--> Abstract: Diagenetic Constraints on Use of Predictive Sedimentary Models in Exploration-Exploitation of Carbonate Reservoirs, by Clyde H. Moore, Jr., Jack W. Becker; #90968 (1977).

Datapages, Inc.Print this page

Abstract: Diagenetic Constraints on Use of Predictive Sedimentary Models in Exploration-Exploitation of Carbonate Reservoirs

Clyde H. Moore, Jr., Jack W. Becker

The Jurassic Smackover Limestone long has been a prolific Gulf Coast oil producer. The regional distribution of favorable reservoir facies, primarily lime grainstones, can be explained in terms of the epeiric sea-shelf sedimentary model. The Smackover and the overlying Buckner record the progressive offlap of the environmental elements of this model during a major Jurassic regressive episode. The oolitic lime grainstones of the upper Smackover reservoir facies represent a shallow high-energy zone at the intersection of wave base with gently sloping shelf. The pelleted, oncolitic lime mudstones, wackestones, and dolomites of the middle and lower Smackover members represent the slightly deeper, low-energy offshore environment below wave base. The overlying Buckner shales, d lomites, and evaporites represent a landward, low-energy restricted lagoonal to sabkha complex. Jurassic salt tectonism regionally modifies the shelf model by localizing high-energy conditions over isolated salt-related topography. The southwestern Persian Gulf is a modern analog of Smackover-Buckner carbonate sequences.

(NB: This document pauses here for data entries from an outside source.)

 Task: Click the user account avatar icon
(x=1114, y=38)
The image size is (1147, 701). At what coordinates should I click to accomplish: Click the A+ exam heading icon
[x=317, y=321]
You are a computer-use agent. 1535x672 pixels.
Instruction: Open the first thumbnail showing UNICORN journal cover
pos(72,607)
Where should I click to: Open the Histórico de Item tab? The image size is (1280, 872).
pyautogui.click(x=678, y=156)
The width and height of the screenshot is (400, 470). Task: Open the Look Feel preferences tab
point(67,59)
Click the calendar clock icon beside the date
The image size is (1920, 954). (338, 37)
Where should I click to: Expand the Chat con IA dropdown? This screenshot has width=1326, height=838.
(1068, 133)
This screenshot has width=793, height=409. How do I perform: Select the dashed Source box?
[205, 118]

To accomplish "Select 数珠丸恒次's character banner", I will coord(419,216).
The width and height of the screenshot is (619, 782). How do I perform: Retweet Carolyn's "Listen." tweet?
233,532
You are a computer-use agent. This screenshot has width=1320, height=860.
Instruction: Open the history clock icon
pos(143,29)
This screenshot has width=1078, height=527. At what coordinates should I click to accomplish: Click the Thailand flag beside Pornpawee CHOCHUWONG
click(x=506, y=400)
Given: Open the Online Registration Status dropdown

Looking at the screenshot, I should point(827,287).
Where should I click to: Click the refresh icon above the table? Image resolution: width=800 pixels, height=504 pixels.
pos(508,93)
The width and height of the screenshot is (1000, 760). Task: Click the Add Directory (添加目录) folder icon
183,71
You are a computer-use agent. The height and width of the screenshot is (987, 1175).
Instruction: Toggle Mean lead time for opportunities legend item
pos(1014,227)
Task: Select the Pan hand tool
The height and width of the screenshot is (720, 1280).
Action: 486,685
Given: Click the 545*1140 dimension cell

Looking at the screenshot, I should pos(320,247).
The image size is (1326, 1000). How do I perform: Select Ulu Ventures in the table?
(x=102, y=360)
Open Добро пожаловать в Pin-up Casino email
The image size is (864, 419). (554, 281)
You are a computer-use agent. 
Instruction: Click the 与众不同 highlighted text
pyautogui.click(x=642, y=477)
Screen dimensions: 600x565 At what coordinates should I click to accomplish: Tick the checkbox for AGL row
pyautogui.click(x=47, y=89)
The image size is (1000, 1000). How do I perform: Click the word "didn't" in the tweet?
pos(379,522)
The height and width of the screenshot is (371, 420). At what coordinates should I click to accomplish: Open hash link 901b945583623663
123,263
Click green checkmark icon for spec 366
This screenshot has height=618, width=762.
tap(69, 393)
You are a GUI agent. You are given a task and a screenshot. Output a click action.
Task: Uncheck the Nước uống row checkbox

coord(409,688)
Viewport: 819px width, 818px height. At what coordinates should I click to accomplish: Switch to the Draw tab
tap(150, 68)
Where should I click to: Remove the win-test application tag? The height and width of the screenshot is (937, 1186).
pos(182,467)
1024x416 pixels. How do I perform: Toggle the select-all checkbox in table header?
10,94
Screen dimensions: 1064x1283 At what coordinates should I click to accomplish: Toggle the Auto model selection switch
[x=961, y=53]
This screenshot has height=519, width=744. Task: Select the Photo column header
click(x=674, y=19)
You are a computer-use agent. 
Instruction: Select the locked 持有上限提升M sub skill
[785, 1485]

The Walker Creek field, southern Arkansas, seems to confirm the Smackover-Buckner shelf model. The reservoir facies has been described as a series of stacked oolite sand bodies isolated by lagoonal muds resulting in multiple reservoirs. Petrographic studies reveal that the reservoir actually consists of a continuous sequence of lime grainstones with little intercalated lime mud. Reservoir isolation is the result of early water-table cementation on periodic exposure during deposition. Early carbonate cements were precipitated in the meteoric-phreatic zone while primary porosity was being preserved in the overlying meteoric-vadose zone. Primary porosity has been preserved preferentially over active diapiric salt structures because vadose conditions persisted longer across these topograp ic highs.

The initial development of porosity at Walker Creek is the result of sedimentologic processes considered in the predictive model of the Smackover-Buckner. However, the preservation of this porosity is the result of the diagenetic environment during and shortly after deposition.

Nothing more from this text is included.